== Actions to take ==
1) In the passage on retail pricing, how would you translate the sentence "In men’s apparel, the common retail markup is 50 percent of the final price." into Spanish?
2) In the passage on retail pricing, copy the text beginning at the words "3. Manufacturers, Wholesalers, and" and stopping after "goods (defined soon).", replacing "price-cutting" with "discount".
3) Answer these questions about the passage on retail pricing:
(a) What do manufacturers usually want?
(b) What is the common retail markup in men’s apparel?
(c) For no more than what amount can a man’s shirt retailing at $50 be sold to a retailer?

··· Passage shown ···

3. Manufacturers, Wholesalers, and Other Suppliers—and Retail Pricing

There may be conflicts between manufacturers (and other suppliers) and retailers in setting final prices; each would like some control. Manufacturers usually want a certain image and to enable all retailers, even inefficient ones, to earn profits. Most retailers want to set prices based on their image, goals, and so forth. A supplier can best control prices through exclusive distribution, not selling to price-cutting retailers, or being its own retailer. A retailer can best gain control by being a vital customer, threatening to stop carrying items, stocking private brands, or selling gray-market goods (defined soon).

Many manufacturers set prices to retailers by estimating final retail prices and then subtract­ing required retailer and wholesaler profit margins. In men’s apparel, the common retail markup is 50 percent of the final price. Thus, a man’s shirt retailing at $50 can be sold to a retailer for no more than $25. If a wholesaler is involved, the manufacturer’s wholesale price must be far less than $25.

··· Material shown ···

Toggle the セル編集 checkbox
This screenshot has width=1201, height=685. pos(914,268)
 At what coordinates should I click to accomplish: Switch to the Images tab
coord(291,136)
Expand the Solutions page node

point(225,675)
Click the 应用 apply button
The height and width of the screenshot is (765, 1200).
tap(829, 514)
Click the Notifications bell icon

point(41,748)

···

== Results for the exercise ==
1) En la ropa para hombres, el margen de venta minorista habitual es del 50 por ciento del precio final.

2)
3. Manufacturers, Wholesalers, and Other Suppliers—and Retail Pricing

There may be conflicts between manufacturers (and other suppliers) and retailers in setting final prices; each would like some control. Manufacturers usually want a certain image and to enable all retailers, even inefficient ones, to earn profits. Most retailers want to set prices based on their image, goals, and so forth. A supplier can best control prices through exclusive distribution, not selling to discount retailers, or being its own retailer. A retailer can best gain control by being a vital customer, threatening to stop carrying items, stocking private brands, or selling gray-market goods (defined soon).

3)
(a) A certain image, and to enable all retailers, even inefficient ones, to earn profits.
(b) 50 percent of the final price.
(c) $25.